**Tugas Kerja A**:
Dalam wawancara tentang literasi Covid-19, melalui apa Wartawati Republika mewawancarai Ketua PP Muhammadiyah Agus Taufiqurrahman?
**Tugas Kerja B**:
Tulis kembali bagian wawancara tentang literasi Covid-19 dari "Badai hoaks tersebut" sampai "kaum anti Covid-19?", dengan mengganti "hoaks" menjadi "berita bohong".
**Tugas Kerja C**:
Tolong lanjutkan wawancara tentang literasi Covid-19 ini, dimulai setelah kalimat terakhirnya.

**Teks Sumber**:

----------

Badai hoaks tersebut mesti dilawan oleh semua stakeholder umat. Untuk mengetahui lebih lanjut mengenai strategi membangkitkan literasi seputar wabah Covid-19, Wartawati Republika Imas Damayanti mewawancarai Ketua PP Muhammadiyah Agus Taufiqurrahman yang juga merupakan ahli kesehatan melalui sambungan telepon, Rabu (7/7). Berikut kutipannya.

Bagaimana cara melawan narasi kaum anti Covid-19?

Yang pertama, narasi bahwa Covid-19 itu konspirasi, vaksin berbahaya, dan lainnya itu adalah harus dilawan secara bersama-sama oleh sejumlah elemen. Maka pegiat kebenaran harus memproduksi informasi yang benar.

Selain media mainstream seperti Republika, misalnya, media baru seperti media sosial juga harus diisi dengan informasi-informasi yang meng-counter itu. Narasi tentang konspirasi Covid-19 dan bahaya vaksin, ternyata itu kan video yang dipakai itu asal camat-comot dari sana sini. Maka, kita yang mempercayai Covid-19 ini harus memberikan informasi dan literasi yang benar.

Kedua, bagi kita umat Islam, maka peran tokoh agama itu sangat penting untuk disimak. Tapi ingat, kita harus ingat pedomannya bahwa Allah SWT dalam Alquran itu kan nyebutin, wa laa taqfu maa laysa laka bihi ilmin (Dan janganlah kamu mengikuti apa yang kamu tidak mempunyai pengetahuan tentangnya).

 
Bagi kita umat Islam, maka peran tokoh agama itu sangat penting untuk disimak.
 
 

Tokoh agama itu juga punya spesialisasinya sendiri-sendiri, ada bidang-bidang ilmu yang mereka kuasai. Maka kalau kita nggak punya ilmu tentang itu, lebih baik kita tidak menyebarkan informasi yang nggak kita pahami. Misalnya, saya ini kan dokter, lalu saya berbicara tentang ilmu membuat sepeda, jelas perkataan saya itu tidak boleh diikuti, karena saya bukan ahlinya.

Seberapa strategis peran tokoh agama dalam melawan narasi anti-Covid-19?

Tokoh-tokoh agama ini sangat strategis perannya. Ingat ketika dahulu program KB (Keluarga Berencana) baru dimulai, itu susah sekali masyarakat mempercayainya. Tapi pada akhirnya tokoh agama turun tangan, ikut serta menyosialisasikan, dan pada akhirnya diterima.

----------

**Data Latihan**:
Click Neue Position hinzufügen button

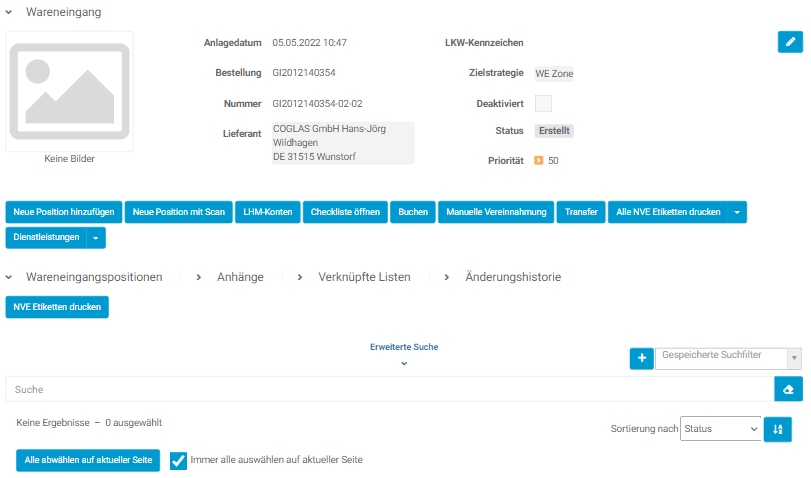click(x=64, y=212)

----------

**Jawaban Latihan A**:
Melalui sambungan telepon.

**Jawaban Latihan B**:
Badai berita bohong tersebut mesti dilawan oleh semua stakeholder umat. Untuk mengetahui lebih lanjut mengenai strategi membangkitkan literasi seputar wabah Covid-19, Wartawati Republika Imas Damayanti mewawancarai Ketua PP Muhammadiyah Agus Taufiqurrahman yang juga merupakan ahli kesehatan melalui sambungan telepon, Rabu (7/7). Berikut kutipannya.

Bagaimana cara melawan narasi kaum anti Covid-19?

**Jawaban Latihan C**:
Tapi tentu saja perihal Covid-19, jangan sampai tokoh agama menyampaikan sesuatu bukan dari hal yang tidak diketahuinya. Wong dokter saja, itu ada spesialisasi dan kualifikasi keilmuannya. Misalnya spesialis virus, itu ada lagi cabang-cabangnya, jadi ya tidak asal dokter.

Bagaimana peran masyarakat dalam menghadapi arus informasi dari beragam arah yang terkadang menyesatkan?

Bagi masyarakat maka harus hati-hati dalam memilah informasi yang harus dipercaya. Seperti orang yang belajar hadis, itu di dalam hadis kan kita tahu bahwa ketika ada perkataan yang membawa-bawa atau menisbatkannya ke Nabi Muhammad, maka harus kita kroscek perkataan itu dibawa oleh siapa, orangnya itu bertemu Nabi di mana dalam momen apa, dan apakah orang yang membawa informasi itu kredibel atau tidak.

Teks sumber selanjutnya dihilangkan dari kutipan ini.